Wednesday, August 27, 2014

With sparkling brown eyes and bouncing curls, Shannon P. Laws is a familiar face at Bellingham’s open mics—and at the Village Books Poetry Group, which she facilitates. Her second chapbook of poetry was recently published.

Odd Little Things was released in June,” Laws says. “The title came to me one day at my desk, while I was thinking about the collection of poetry assembled. The title reinforces my belief that it is the little things in life that fill up the gaps between big moments; they are life essential. Little things, small moments, are the reactions to action happening all around us, within and outside our circle of influence.

“Poems approach me,” she adds. “I’ll see the music in a scene and, sometimes, hear the poem forming. The subject is usually an emotion being played out directly or indirectly. Prompts are a good exercise. Some good poems come out of prompts, but I prefer poems that are born.”

A poet searches for a unique point of view, and Laws wants that view to take the reader to a deeper level. “I particularly love raw emotion, the primal stuff, no fluff,” she says. “Fluff is superficial crap we learn through modern living. Not that I won’t enjoy a lighthearted poem now and then, but the stuff that’s hidden is more interesting to chew on. “

A writer is only as good as what she reads. “Mary Oliver and T.S. Elliot are the freshmen poets that initially got my attention,” Laws says. “I like how simple their poems are.

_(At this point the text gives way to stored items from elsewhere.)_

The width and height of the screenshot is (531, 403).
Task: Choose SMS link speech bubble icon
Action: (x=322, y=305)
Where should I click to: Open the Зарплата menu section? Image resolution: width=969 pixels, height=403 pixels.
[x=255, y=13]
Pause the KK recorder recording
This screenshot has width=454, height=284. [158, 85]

I don’t walk away scratching my head wondering what their words mean, and yet their poems may have many different meanings layered within those lines.”

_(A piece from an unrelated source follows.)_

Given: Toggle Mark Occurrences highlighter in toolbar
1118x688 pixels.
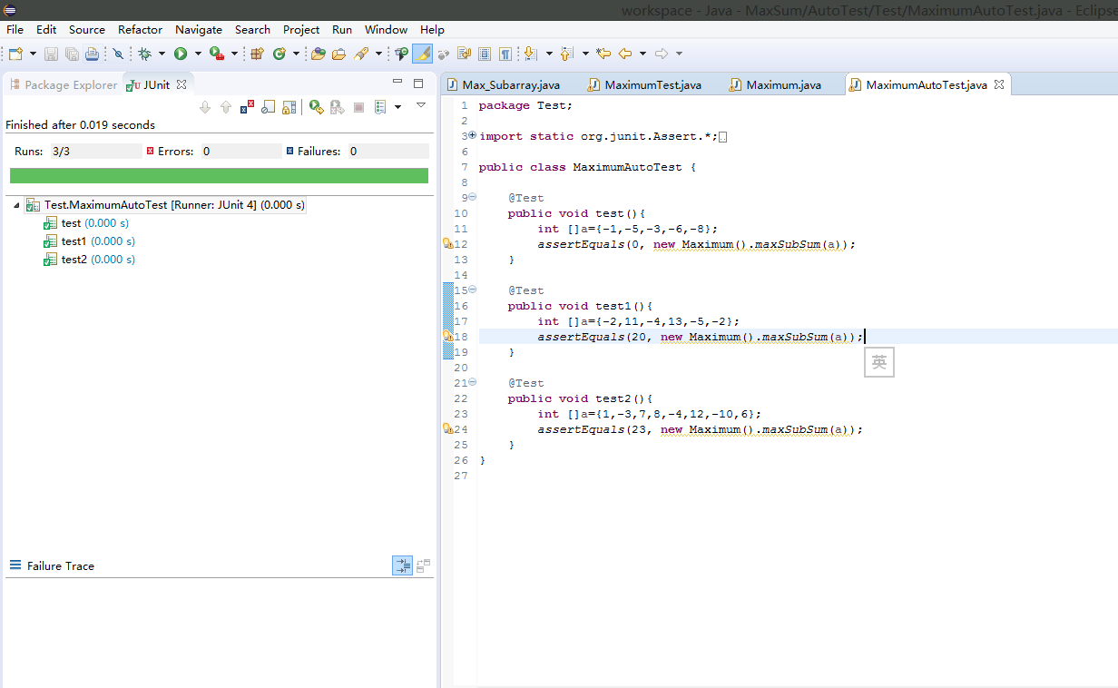Looking at the screenshot, I should coord(422,54).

Laws comes to poetry from an intuitive place, noting “I am self-educated in the area of writing; no formal education. I write in my mind’s voice, and search for the song in a sentence. While living on San Juan Island, isolation crept in. I reached out to public groups offered by the library. After attending a day class taught by Susan Wingate, I caught the writing bug. Soon, I started to attend a writer open mic at a local coffee shop-and so my adventure began.

“In addition to poetry I write short stories, literary fiction, sci-fi and I blog when I get the fever to do so. Poetry is like a quick fix. It is a small project compared to a novel. I like the feeling of completion, of accomplishment that a finished poem can give me.”

Laws has three words for aspiring writers: “Write. Write. Write. Write what you know. Write what hurts. Write your dreams. Befriend other writers, mostly for company with others that understand your affliction to write. And don’t turn into a literature snob. Snobs have closed minds, and don’t want to get dirty. Get down in the dirt; don’t put your gift in a box,” she emphasizes.

Laws’ writing is not restricted to poetry. “Right now I am editing an old story I found in my files called ‘Abigail.’ It is a sci-fi set in the far future involving the disintegration of human DNA due to repetitive manipulation. A secret search is conducted to find a ‘pure strand’ to save humanity’s future. Abigail, an ancient Scandinavian scientist, who was cryogenically frozen against her will, holds the key in her blood. As you can imagine, everyone wants a piece of her (pun intended). It’s about playing God, obsession, our survival instincts, and underestimating the power of nature. You know that ol’ chestnut.”